[Collection entries]
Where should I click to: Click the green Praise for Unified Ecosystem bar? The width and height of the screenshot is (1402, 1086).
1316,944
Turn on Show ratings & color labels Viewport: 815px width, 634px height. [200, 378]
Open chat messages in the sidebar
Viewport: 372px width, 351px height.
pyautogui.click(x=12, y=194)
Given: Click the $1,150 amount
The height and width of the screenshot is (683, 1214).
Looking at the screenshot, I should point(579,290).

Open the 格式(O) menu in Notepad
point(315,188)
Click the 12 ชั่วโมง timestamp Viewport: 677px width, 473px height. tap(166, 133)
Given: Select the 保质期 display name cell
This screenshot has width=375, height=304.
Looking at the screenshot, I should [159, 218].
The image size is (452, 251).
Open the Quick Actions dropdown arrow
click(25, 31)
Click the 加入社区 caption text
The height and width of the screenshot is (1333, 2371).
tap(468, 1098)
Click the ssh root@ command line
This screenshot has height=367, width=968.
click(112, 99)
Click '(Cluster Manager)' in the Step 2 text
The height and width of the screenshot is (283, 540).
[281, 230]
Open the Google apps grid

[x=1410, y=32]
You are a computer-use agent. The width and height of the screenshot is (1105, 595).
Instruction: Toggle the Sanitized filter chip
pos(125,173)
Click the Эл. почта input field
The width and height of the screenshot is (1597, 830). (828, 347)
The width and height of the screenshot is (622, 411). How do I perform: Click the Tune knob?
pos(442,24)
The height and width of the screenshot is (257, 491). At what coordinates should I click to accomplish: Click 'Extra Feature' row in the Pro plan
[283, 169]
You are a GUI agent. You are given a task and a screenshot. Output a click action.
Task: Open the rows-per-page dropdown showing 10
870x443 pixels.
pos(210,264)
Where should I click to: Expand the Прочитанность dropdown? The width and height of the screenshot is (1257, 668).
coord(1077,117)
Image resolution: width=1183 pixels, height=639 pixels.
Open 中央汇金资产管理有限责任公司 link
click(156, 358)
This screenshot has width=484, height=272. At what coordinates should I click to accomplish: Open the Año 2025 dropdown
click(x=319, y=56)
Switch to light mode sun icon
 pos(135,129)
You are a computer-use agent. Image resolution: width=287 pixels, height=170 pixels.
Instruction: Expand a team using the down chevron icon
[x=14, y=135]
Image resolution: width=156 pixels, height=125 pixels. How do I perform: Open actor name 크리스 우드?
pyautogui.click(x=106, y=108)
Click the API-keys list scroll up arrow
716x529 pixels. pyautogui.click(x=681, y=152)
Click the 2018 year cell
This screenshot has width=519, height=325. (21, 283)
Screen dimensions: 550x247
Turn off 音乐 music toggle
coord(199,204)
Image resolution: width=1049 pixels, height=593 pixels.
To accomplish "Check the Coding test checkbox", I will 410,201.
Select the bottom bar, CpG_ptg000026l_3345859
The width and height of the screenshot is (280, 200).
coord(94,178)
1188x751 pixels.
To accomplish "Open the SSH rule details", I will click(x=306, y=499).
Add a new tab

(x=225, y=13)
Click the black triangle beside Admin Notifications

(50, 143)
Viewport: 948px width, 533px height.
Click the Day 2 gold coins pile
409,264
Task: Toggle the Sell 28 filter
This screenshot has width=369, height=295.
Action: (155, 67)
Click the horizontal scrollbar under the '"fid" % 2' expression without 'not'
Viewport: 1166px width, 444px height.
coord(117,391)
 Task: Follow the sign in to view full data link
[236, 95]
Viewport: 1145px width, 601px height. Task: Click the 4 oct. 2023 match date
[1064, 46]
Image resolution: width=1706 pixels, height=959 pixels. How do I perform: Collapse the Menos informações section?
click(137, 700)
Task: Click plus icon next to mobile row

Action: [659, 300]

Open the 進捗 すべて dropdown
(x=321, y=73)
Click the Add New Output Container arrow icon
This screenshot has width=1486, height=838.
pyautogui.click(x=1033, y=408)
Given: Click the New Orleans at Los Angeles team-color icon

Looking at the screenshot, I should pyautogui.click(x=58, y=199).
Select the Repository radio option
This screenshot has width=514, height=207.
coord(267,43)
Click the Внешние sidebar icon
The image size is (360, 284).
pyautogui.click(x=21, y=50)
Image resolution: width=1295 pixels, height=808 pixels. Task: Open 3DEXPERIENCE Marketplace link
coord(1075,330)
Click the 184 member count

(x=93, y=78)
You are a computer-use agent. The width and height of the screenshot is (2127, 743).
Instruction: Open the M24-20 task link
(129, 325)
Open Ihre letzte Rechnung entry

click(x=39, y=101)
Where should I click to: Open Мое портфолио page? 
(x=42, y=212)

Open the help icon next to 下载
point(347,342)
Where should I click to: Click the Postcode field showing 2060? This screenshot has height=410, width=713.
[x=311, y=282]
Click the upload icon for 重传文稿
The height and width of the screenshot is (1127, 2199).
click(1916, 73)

The request –
Convert every line of the rows above into a JSON list of strings, one string per line, and skip any blank lines.

Finished task –
[
  "Where should I click to: Click the green Praise for Unified Ecosystem bar? The width and height of the screenshot is (1402, 1086).",
  "1316,944",
  "Turn on Show ratings & color labels Viewport: 815px width, 634px height. [200, 378]",
  "Open chat messages in the sidebar",
  "Viewport: 372px width, 351px height.",
  "pyautogui.click(x=12, y=194)",
  "Given: Click the $1,150 amount",
  "The height and width of the screenshot is (683, 1214).",
  "Looking at the screenshot, I should point(579,290).",
  "Open the 格式(O) menu in Notepad",
  "point(315,188)",
  "Click the 12 ชั่วโมง timestamp Viewport: 677px width, 473px height. tap(166, 133)",
  "Given: Select the 保质期 display name cell",
  "This screenshot has width=375, height=304.",
  "Looking at the screenshot, I should [159, 218].",
  "The image size is (452, 251).",
  "Open the Quick Actions dropdown arrow",
  "click(25, 31)",
  "Click the 加入社区 caption text",
  "The height and width of the screenshot is (1333, 2371).",
  "tap(468, 1098)",
  "Click the ssh root@ command line",
  "This screenshot has height=367, width=968.",
  "click(112, 99)",
  "Click '(Cluster Manager)' in the Step 2 text",
  "The height and width of the screenshot is (283, 540).",
  "[281, 230]",
  "Open the Google apps grid",
  "[x=1410, y=32]",
  "You are a computer-use agent. The width and height of the screenshot is (1105, 595).",
  "Instruction: Toggle the Sanitized filter chip",
  "pos(125,173)",
  "Click the Эл. почта input field",
  "The width and height of the screenshot is (1597, 830). (828, 347)",
  "The width and height of the screenshot is (622, 411). How do I perform: Click the Tune knob?",
  "pos(442,24)",
  "The height and width of the screenshot is (257, 491). At what coordinates should I click to accomplish: Click 'Extra Feature' row in the Pro plan",
  "[283, 169]",
  "You are a GUI agent. You are given a task and a screenshot. Output a click action.",
  "Task: Open the rows-per-page dropdown showing 10",
  "870x443 pixels.",
  "pos(210,264)",
  "Where should I click to: Expand the Прочитанность dropdown? The width and height of the screenshot is (1257, 668).",
  "coord(1077,117)",
  "Image resolution: width=1183 pixels, height=639 pixels.",
  "Open 中央汇金资产管理有限责任公司 link",
  "click(156, 358)",
  "This screenshot has width=484, height=272. At what coordinates should I click to accomplish: Open the Año 2025 dropdown",
  "click(x=319, y=56)",
  "Switch to light mode sun icon",
  " pos(135,129)",
  "You are a computer-use agent. Image resolution: width=287 pixels, height=170 pixels.",
  "Instruction: Expand a team using the down chevron icon",
  "[x=14, y=135]",
  "Image resolution: width=156 pixels, height=125 pixels. How do I perform: Open actor name 크리스 우드?",
  "pyautogui.click(x=106, y=108)",
  "Click the API-keys list scroll up arrow",
  "716x529 pixels. pyautogui.click(x=681, y=152)",
  "Click the 2018 year cell",
  "This screenshot has width=519, height=325. (21, 283)",
  "Screen dimensions: 550x247",
  "Turn off 音乐 music toggle",
  "coord(199,204)",
  "Image resolution: width=1049 pixels, height=593 pixels.",
  "To accomplish \"Check the Coding test checkbox\", I will 410,201.",
  "Select the bottom bar, CpG_ptg000026l_3345859",
  "The width and height of the screenshot is (280, 200).",
  "coord(94,178)",
  "1188x751 pixels.",
  "To accomplish \"Open the SSH rule details\", I will click(x=306, y=499).",
  "Add a new tab",
  "(x=225, y=13)",
  "Click the black triangle beside Admin Notifications",
  "(50, 143)",
  "Viewport: 948px width, 533px height.",
  "Click the Day 2 gold coins pile",
  "409,264",
  "Task: Toggle the Sell 28 filter",
  "This screenshot has width=369, height=295.",
  "Action: (155, 67)",
  "Click the horizontal scrollbar under the '\"fid\" % 2' expression without 'not'",
  "Viewport: 1166px width, 444px height.",
  "coord(117,391)",
  " Task: Follow the sign in to view full data link",
  "[236, 95]",
  "Viewport: 1145px width, 601px height. Task: Click the 4 oct. 2023 match date",
  "[1064, 46]",
  "Image resolution: width=1706 pixels, height=959 pixels. How do I perform: Collapse the Menos informações section?",
  "click(137, 700)",
  "Task: Click plus icon next to mobile row",
  "Action: [659, 300]",
  "Open the 進捗 すべて dropdown",
  "(x=321, y=73)",
  "Click the Add New Output Container arrow icon",
  "This screenshot has width=1486, height=838.",
  "pyautogui.click(x=1033, y=408)",
  "Given: Click the New Orleans at Los Angeles team-color icon",
  "Looking at the screenshot, I should pyautogui.click(x=58, y=199).",
  "Select the Repository radio option",
  "This screenshot has width=514, height=207.",
  "coord(267,43)",
  "Click the Внешние sidebar icon",
  "The image size is (360, 284).",
  "pyautogui.click(x=21, y=50)",
  "Image resolution: width=1295 pixels, height=808 pixels. Task: Open 3DEXPERIENCE Marketplace link",
  "coord(1075,330)",
  "Click the 184 member count",
  "(x=93, y=78)",
  "You are a computer-use agent. The width and height of the screenshot is (2127, 743).",
  "Instruction: Open the M24-20 task link",
  "(129, 325)",
  "Open Ihre letzte Rechnung entry",
  "click(x=39, y=101)",
  "Where should I click to: Open Мое портфолио page? ",
  "(x=42, y=212)",
  "Open the help icon next to 下载",
  "point(347,342)",
  "Where should I click to: Click the Postcode field showing 2060? This screenshot has height=410, width=713.",
  "[x=311, y=282]",
  "Click the upload icon for 重传文稿",
  "The height and width of the screenshot is (1127, 2199).",
  "click(1916, 73)"
]